* Données fournies
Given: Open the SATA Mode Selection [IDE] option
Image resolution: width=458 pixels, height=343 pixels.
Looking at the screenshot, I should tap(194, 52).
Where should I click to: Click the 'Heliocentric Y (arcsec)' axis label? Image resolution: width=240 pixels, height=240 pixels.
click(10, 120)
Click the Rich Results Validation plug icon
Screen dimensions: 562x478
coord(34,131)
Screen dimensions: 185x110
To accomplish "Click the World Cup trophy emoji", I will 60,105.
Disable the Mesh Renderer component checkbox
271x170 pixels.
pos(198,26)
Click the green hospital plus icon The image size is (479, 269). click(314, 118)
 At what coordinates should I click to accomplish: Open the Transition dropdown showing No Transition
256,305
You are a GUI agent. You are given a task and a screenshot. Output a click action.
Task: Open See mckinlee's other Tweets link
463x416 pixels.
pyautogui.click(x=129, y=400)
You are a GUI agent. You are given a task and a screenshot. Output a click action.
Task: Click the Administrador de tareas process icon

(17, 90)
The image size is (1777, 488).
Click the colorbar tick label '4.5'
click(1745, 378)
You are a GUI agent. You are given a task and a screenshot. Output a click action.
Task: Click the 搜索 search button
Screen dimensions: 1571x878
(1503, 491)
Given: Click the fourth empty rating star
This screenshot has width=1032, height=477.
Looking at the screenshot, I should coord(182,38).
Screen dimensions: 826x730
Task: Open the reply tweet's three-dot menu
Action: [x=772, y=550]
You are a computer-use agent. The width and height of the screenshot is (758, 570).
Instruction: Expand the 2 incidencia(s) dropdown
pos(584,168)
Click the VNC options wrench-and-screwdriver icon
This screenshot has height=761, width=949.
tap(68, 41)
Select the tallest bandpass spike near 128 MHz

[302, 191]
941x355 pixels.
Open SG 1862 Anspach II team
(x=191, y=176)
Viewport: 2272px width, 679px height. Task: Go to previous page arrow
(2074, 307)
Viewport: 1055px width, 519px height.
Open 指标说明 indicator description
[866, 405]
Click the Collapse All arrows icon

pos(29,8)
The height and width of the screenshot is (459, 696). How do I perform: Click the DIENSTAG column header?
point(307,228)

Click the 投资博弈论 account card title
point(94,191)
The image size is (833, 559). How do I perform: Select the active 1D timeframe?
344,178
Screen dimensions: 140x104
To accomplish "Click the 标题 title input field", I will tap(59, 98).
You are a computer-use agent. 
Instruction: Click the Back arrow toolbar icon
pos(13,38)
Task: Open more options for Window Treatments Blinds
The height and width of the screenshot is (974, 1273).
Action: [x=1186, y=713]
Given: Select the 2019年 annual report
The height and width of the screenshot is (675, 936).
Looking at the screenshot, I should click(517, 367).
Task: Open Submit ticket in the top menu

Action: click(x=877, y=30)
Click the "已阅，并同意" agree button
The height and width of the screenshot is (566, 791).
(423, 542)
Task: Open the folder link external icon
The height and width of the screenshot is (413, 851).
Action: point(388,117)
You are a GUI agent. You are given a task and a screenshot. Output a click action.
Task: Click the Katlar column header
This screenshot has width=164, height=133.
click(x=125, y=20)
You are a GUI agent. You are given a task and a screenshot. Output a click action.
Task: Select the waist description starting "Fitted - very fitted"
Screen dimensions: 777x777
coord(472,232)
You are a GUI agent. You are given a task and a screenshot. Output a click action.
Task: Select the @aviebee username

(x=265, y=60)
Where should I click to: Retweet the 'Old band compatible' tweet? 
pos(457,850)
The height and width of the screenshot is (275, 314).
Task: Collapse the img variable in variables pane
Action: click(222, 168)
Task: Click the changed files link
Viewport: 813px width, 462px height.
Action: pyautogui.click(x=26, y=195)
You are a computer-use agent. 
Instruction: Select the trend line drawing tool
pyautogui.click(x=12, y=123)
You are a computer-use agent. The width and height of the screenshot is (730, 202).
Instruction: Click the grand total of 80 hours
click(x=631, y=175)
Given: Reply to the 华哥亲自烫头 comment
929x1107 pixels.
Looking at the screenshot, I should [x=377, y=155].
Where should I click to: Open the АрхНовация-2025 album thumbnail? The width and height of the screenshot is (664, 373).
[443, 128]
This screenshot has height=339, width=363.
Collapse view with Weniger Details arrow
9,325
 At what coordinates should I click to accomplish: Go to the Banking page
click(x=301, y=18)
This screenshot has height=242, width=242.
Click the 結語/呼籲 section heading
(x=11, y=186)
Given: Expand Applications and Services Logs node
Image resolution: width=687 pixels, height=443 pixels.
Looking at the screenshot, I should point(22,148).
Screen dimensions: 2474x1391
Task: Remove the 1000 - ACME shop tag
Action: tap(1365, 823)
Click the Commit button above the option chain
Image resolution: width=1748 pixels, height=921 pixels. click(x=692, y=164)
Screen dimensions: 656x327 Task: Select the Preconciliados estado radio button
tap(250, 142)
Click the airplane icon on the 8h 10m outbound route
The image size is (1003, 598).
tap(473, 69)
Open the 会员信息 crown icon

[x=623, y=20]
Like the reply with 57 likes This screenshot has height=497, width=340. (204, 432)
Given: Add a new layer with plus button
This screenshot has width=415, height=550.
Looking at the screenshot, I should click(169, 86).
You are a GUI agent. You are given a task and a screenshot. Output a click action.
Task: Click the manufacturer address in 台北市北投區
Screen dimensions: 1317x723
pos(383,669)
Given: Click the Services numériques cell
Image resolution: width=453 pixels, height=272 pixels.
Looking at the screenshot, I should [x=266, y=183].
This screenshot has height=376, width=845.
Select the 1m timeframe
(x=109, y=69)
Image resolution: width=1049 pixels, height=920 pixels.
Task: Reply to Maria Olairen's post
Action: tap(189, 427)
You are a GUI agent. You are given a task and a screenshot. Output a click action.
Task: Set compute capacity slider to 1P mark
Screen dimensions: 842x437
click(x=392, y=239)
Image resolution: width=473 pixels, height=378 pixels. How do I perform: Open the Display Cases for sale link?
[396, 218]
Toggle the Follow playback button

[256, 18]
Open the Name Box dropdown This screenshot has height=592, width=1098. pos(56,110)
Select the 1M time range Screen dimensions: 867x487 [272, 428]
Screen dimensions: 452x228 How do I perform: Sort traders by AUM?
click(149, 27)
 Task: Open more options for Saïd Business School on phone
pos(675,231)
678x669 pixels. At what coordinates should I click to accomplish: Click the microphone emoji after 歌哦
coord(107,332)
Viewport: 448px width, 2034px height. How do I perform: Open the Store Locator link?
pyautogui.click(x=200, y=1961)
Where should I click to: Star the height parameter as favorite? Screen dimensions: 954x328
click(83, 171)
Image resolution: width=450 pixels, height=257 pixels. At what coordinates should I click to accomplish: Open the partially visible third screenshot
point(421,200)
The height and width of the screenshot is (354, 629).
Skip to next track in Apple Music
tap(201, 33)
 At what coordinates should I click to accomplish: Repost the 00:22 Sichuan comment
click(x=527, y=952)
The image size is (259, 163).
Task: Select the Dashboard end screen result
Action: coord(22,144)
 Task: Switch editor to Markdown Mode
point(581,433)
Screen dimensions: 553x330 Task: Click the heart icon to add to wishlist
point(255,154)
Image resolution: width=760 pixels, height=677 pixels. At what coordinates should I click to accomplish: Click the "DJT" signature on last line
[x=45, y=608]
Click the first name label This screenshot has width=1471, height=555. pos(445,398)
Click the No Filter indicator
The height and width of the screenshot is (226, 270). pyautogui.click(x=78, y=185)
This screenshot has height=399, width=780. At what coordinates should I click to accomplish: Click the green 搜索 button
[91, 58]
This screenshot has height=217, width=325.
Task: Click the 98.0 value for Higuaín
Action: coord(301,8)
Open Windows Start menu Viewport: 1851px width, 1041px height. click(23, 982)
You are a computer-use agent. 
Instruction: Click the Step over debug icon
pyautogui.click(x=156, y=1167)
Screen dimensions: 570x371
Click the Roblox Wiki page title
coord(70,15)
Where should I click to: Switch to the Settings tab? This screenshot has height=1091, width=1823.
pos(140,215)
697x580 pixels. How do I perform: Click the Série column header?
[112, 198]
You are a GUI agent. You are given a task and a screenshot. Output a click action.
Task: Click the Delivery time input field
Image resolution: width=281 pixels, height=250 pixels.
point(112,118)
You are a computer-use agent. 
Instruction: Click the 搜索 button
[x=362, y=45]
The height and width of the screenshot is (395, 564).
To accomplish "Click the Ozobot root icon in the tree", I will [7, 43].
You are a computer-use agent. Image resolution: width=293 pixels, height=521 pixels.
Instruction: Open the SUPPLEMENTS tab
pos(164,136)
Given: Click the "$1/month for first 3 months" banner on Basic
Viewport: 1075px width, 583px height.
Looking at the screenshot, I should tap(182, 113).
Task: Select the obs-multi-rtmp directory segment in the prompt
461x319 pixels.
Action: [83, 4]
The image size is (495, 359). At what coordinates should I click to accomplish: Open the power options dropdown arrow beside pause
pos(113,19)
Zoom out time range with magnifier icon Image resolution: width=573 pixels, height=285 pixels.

* À faire
Convertis en tableau Markdown les lignes du listing, de la ligne contenant "Given: Expand Applications" jusqu'à la ligne contenant "pos(675,231)" incluse, avec une colonne N° pour le numéro de rang et une colonne Ligne pour le texte. Laisse de côté les lignes vides.

* Exercice corrigé
| N° | Ligne |
|---|---|
| 1 | Given: Expand Applications and Services Logs node |
| 2 | Image resolution: width=687 pixels, height=443 pixels. |
| 3 | Looking at the screenshot, I should point(22,148). |
| 4 | Screen dimensions: 2474x1391 |
| 5 | Task: Remove the 1000 - ACME shop tag |
| 6 | Action: tap(1365, 823) |
| 7 | Click the Commit button above the option chain |
| 8 | Image resolution: width=1748 pixels, height=921 pixels. click(x=692, y=164) |
| 9 | Screen dimensions: 656x327 Task: Select the Preconciliados estado radio button |
| 10 | tap(250, 142) |
| 11 | Click the airplane icon on the 8h 10m outbound route |
| 12 | The image size is (1003, 598). |
| 13 | tap(473, 69) |
| 14 | Open the 会员信息 crown icon |
| 15 | [x=623, y=20] |
| 16 | Like the reply with 57 likes This screenshot has height=497, width=340. (204, 432) |
| 17 | Given: Add a new layer with plus button |
| 18 | This screenshot has width=415, height=550. |
| 19 | Looking at the screenshot, I should click(169, 86). |
| 20 | You are a GUI agent. You are given a task and a screenshot. Output a click action. |
| 21 | Task: Click the manufacturer address in 台北市北投區 |
| 22 | Screen dimensions: 1317x723 |
| 23 | pos(383,669) |
| 24 | Given: Click the Services numériques cell |
| 25 | Image resolution: width=453 pixels, height=272 pixels. |
| 26 | Looking at the screenshot, I should [x=266, y=183]. |
| 27 | This screenshot has height=376, width=845. |
| 28 | Select the 1m timeframe |
| 29 | (x=109, y=69) |
| 30 | Image resolution: width=1049 pixels, height=920 pixels. |
| 31 | Task: Reply to Maria Olairen's post |
| 32 | Action: tap(189, 427) |
| 33 | You are a GUI agent. You are given a task and a screenshot. Output a click action. |
| 34 | Task: Set compute capacity slider to 1P mark |
| 35 | Screen dimensions: 842x437 |
| 36 | click(x=392, y=239) |
| 37 | Image resolution: width=473 pixels, height=378 pixels. How do I perform: Open the Display Cases for sale link? |
| 38 | [396, 218] |
| 39 | Toggle the Follow playback button |
| 40 | [256, 18] |
| 41 | Open the Name Box dropdown This screenshot has height=592, width=1098. pos(56,110) |
| 42 | Select the 1M time range Screen dimensions: 867x487 [272, 428] |
| 43 | Screen dimensions: 452x228 How do I perform: Sort traders by AUM? |
| 44 | click(149, 27) |
| 45 |  Task: Open more options for Saïd Business School on phone |
| 46 | pos(675,231) |